Oligonucleotides were synthesized using modified (2'-F, 2'-o-Me, locked nucleic acid [LNA]) phosphoramidites with standard protecting groups. Phosphoramidite solid-phase synthesis was done on a MerMade12 (BioAutomation) using modified protocols. Unconjugated oligonucleotides were synthesized on CPG functionalized with a long-chain alkyl amine (LCAA) and unylinker terminus (Chemgenes). Cholesterol CPG was purchased from Chemgenes (Wilmington MA) Product # N-9166–05. GalNAc-conjugated oligonucleotides were grown on custom 3′-GalNAc-CPG (23 (link)); divalent oligonucleotides (DIOs) were synthesized on modified solid support (5 (link)), and VP phosphoramidite was synthesized as described.

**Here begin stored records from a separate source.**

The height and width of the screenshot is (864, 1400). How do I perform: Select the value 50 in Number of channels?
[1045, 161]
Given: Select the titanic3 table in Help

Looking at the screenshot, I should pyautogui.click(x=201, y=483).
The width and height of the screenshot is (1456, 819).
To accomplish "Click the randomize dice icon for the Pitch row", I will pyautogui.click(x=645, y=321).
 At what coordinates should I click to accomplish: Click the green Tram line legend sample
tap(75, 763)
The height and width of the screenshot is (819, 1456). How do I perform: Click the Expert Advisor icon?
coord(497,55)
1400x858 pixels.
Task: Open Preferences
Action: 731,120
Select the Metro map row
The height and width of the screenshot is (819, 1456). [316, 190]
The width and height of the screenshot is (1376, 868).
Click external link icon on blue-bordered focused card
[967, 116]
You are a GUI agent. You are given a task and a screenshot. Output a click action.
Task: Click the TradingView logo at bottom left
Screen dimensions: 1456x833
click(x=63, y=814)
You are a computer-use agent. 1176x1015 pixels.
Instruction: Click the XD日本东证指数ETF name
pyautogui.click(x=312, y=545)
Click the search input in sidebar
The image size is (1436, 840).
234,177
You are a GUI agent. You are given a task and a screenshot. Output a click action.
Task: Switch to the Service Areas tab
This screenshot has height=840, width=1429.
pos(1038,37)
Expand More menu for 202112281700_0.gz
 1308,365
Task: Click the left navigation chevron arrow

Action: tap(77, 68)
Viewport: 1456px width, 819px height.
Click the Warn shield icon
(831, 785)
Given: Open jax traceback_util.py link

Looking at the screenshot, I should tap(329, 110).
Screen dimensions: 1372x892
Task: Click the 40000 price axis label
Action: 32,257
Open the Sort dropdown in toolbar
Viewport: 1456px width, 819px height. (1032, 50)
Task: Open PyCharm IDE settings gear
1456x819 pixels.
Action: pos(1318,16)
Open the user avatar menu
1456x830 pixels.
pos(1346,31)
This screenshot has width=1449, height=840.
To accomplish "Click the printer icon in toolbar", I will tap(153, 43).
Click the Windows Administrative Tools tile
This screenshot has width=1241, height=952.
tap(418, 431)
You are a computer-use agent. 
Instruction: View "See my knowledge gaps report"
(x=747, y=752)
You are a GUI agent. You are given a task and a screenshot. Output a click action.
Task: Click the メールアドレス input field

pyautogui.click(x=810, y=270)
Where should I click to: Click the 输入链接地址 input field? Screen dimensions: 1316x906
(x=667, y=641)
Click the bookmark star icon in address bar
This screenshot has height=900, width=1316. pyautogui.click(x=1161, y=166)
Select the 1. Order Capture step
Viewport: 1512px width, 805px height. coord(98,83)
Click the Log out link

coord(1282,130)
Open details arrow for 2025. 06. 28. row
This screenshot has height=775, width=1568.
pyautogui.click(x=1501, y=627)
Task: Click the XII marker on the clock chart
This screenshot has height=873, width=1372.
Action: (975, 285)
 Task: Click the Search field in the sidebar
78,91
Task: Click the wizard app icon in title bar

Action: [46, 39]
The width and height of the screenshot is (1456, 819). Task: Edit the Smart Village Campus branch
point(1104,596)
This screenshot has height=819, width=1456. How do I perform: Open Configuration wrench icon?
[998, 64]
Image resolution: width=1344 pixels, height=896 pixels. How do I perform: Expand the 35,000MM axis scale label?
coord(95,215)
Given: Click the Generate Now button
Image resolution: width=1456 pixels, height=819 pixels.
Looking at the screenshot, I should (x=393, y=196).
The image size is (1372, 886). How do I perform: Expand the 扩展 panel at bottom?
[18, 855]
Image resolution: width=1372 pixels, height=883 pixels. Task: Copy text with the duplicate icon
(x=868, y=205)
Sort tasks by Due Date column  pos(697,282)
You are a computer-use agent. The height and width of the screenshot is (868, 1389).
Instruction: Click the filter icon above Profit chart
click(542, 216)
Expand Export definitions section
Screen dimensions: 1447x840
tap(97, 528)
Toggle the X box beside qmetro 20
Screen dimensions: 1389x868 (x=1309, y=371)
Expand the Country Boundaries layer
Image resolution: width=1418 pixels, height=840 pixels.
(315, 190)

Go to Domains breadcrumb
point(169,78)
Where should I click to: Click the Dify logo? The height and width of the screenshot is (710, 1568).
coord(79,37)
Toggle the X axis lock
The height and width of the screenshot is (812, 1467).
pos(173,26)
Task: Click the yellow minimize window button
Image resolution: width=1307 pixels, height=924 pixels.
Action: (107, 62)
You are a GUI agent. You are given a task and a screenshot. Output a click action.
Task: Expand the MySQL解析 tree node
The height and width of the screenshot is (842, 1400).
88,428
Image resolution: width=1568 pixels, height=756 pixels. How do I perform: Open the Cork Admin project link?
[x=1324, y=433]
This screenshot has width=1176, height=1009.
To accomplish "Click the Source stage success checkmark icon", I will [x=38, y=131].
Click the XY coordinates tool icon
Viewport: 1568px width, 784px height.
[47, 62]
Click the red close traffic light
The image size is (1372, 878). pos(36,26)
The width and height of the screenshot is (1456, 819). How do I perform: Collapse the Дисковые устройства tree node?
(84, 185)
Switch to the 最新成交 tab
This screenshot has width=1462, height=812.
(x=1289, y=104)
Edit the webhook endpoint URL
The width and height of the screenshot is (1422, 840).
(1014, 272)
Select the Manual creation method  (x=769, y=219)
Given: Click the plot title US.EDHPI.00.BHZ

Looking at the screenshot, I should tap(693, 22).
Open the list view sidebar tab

Phosphoramidites were prepared at 0.1 M in anhydrous ACN, with added dry 15% DMF in the 2′-OMe U amidite. 5-(Benzylthio)-1H-tetrazole (BTT) was used as the activator at 0.25 M. Detritylations were performed using 3% trichloroacetic acid in DCM. Capping was done with non-tetrahydrofuran-containing reagents CAP A, 20% n-methylimidazole in ACN and CAP B, 20% acetic anhydride (Ac₂O) and 30% 2,6-lutidine in ACN (synthesis reagents were purchased at AIC). Sulfurization was performed with 0.1 M solution of 3-[(dimethylaminomethylene)amino]-3H-1,2,4-dithiazole-5-thione (DDTT) in pyridine (ChemGenes) for 3 min. Phosphoramidite coupling times were 3 min for all amidites used.